Hawthorn’s purchase also follows the sale of 137 Marston’s pubs to Chester-based operator Admiral Taverns in November for £44.9m – growing the latter’s estate past the 1,000-pub mark.
Both Hawthorn Leisure and Marston’s declined to comment on the latest deal.
Debt reduction progress
As reported by The Morning Advertiser (MA) in October 2019, Marston’s stated that reducing its net debt by £200m before 2023 was the company’s ‘principal focus’.
What’s more, according to its financial results statement for the 16 weeks to 18 January 2020, the Wolverhampton-based brewer, operator of 1,400 pubs and employer of 14,000 staff has completed or exchanged on £60m of disposals in the financial year to date.
Having originally forecast £40m in disposal proceeds, Marston’s increased its target to £70m in November 2019 with the ideal figure now believed to stand between £85m and £90m.
Discussing Marston’s latest results on 24 January, CEO Ralph Findlay said: “We are making excellent progress on our debt reduction strategy – well ahead of the original 2023 target. Looking forward, greater clarity on the political agenda should positively impact consumer confidence.

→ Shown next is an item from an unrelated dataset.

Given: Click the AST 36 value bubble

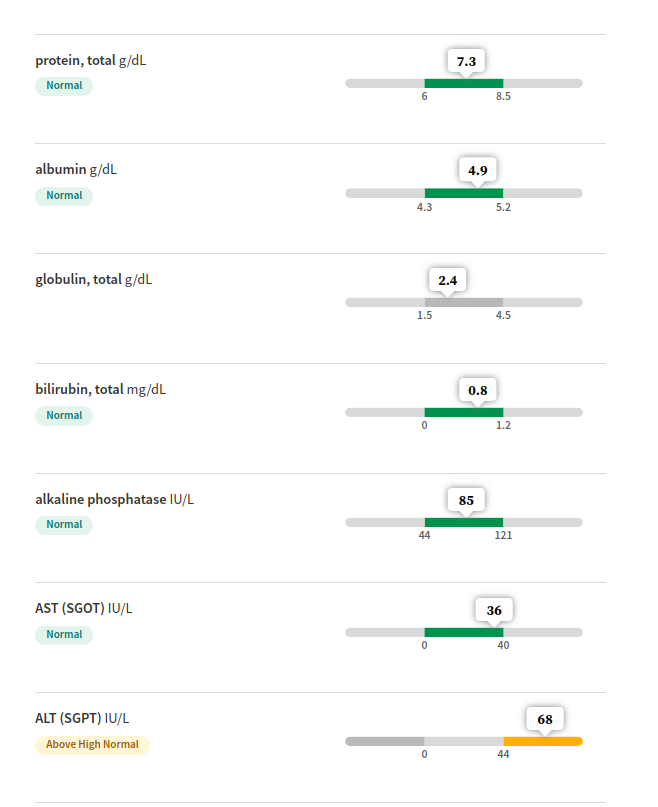Looking at the screenshot, I should pos(494,610).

“Overall, the economic environment for the consumer looks encouraging with low unemployment and healthy wage growth providing us with increasing confidence the market will grow in 2020.”
According to its latest results, Marston’s recorded a 1% increase in managed and franchise like-for-like sales during the 16 weeks to 18 January 2020.

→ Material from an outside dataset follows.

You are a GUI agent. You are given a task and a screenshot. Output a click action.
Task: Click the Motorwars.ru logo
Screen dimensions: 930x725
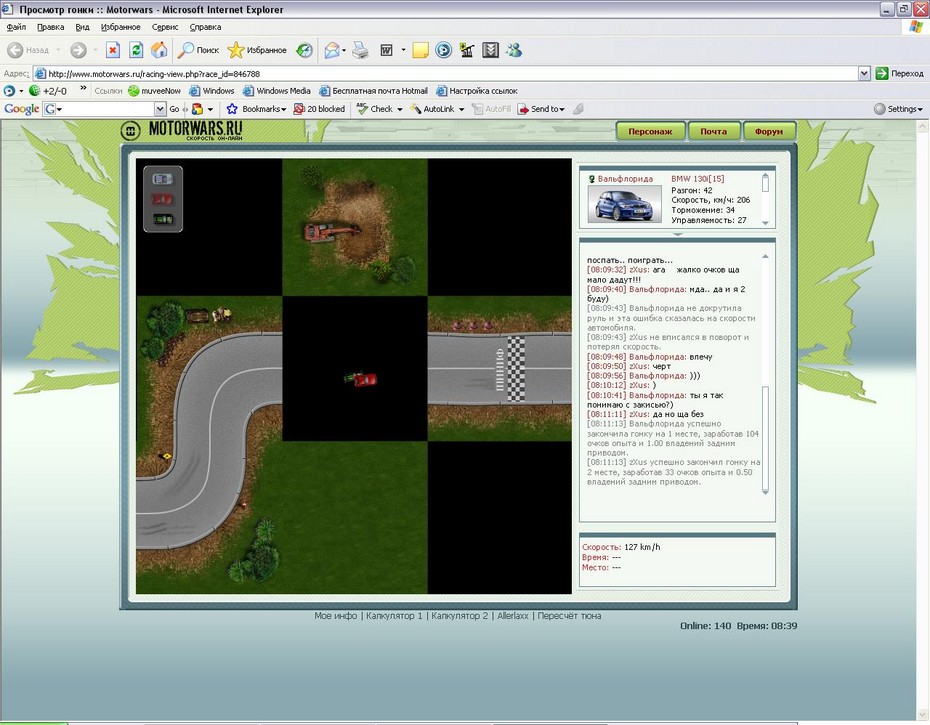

What’s more, the brewer and operator saw strong festive trading, with a 4.5% sales increase compensating for more subdued trading in the first three weeks of December due to poor weather.
Monitoring the pubs code
Hawthorn, which currently represents around 22% of FTSE 250 real estate investment trust NewRiver REIT, is currently the seventh largest tenanted pub operation in the UK according to its CEO Mark Davies.
Speaking to MA following the announcement of its financial results for the nine months to 31 December 2019 – in which Hawthorn revealed like-for-like EBITDA (earnings before interest, taxation, depreciation and amortisation) growth per pub of 4.9% off the back of “solid” Christmas trading, Davies revealed that the pubco was consistently monitoring its position in relation to pubs code regulations.
“The statutory code is something we monitor regularly and officially monitor on a quarterly basis,” he said. “It excludes our pubs in Scotland – where we're a big investor, we have over 100 pubs in Scotland – and it only relates to leased and tenanted pubs and excludes our free-of-tie and operator managed pubs.
“We're not far off 500. We are currently monitoring that and, while we're already applying the voluntary code, if at any point we were to be captured by the statutory code in the next 12 months, we’re ready for it."